А дома откупорил бутылочку красного с западного побережья Страны Петуха, настрогал овощей, залил их оливковым маслом, разогрел в микроволновке приготовленное домработницей вареное мясо (ну не жареное же есть человеку, терпеливо наращивающему мышцы!), поужинал скучновато, если б не вино. Хотя для мышц оно тоже особо полезным не было, но, как говорится, один раз… и так далее в рифму.
Заморив всех червячков, Легат решил забросить комбез, кроссовки и походную сумку на самую верхнюю и от того дальнюю полку в своей гардеробной. Разложил складную лестничку, забрался на нее, раздвинул какие-то коробки, давно поставленные под потолок и оттого забытые.
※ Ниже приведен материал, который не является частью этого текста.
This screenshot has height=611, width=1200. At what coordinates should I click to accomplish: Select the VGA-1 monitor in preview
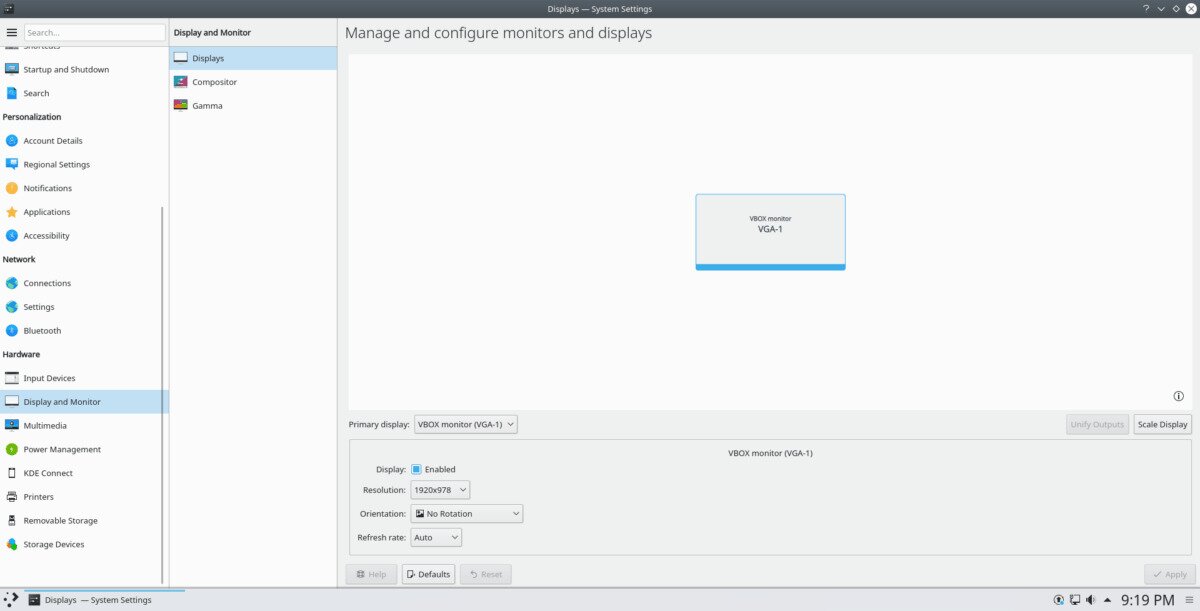pyautogui.click(x=770, y=231)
Заглянул в одну: старые, давно не работающие мобильники, шнуры зарядных устройств, чехлы от чего-то, господи, на кой хрен он все это хранит! Плюшкинианство какое-то… И в другой – тоже старые ненужные журналы со старыми же произведениями Легата в бессмысленно товарном количестве. И в третьей…
А вот в третьей лежали вещи покойных родителей. Пачки каких-то документов, перетянутые аптечными резинками, коробочка с орденами и медалями отца, коробочка с орденами и медалями сестры отца и тетки Легата, бывшей примы-балерины Главного театра, коробка с мамиными вещами: тоже документы, какие-то письма, почему-то – ежегодные дневники Легата… Не поленился, вынул, пересчитал – ровно десять, с первого класса. Ай-да мама, все, оказывается, сохранила, чтоб сыну было что вспоминать!
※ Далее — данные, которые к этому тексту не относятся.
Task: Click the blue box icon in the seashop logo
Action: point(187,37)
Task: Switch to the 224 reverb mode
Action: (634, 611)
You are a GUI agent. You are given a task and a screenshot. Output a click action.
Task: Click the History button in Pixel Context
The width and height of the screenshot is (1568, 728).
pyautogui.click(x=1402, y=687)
А сын не любит воспоминаний!
Как быть?
Взял мамину коробку, спустился с лестницы, сел на корточки перед ней, начал перебирать содержимое. Всегда так: полезешь за одним, а найдешь совсем другое и зависнешь над этим другим на час…
Легат полистал свои дневники: ну, неплохо мальчик учился, камня не кинуть. Перебрал пачку разных почетных грамот за разные дела – от школьных до спортивных. Плюс милые институтские заслуги. Например, «За победу в соревнованиях Клуба Веселых и Находчивых», курс четвертый, подписано ректором.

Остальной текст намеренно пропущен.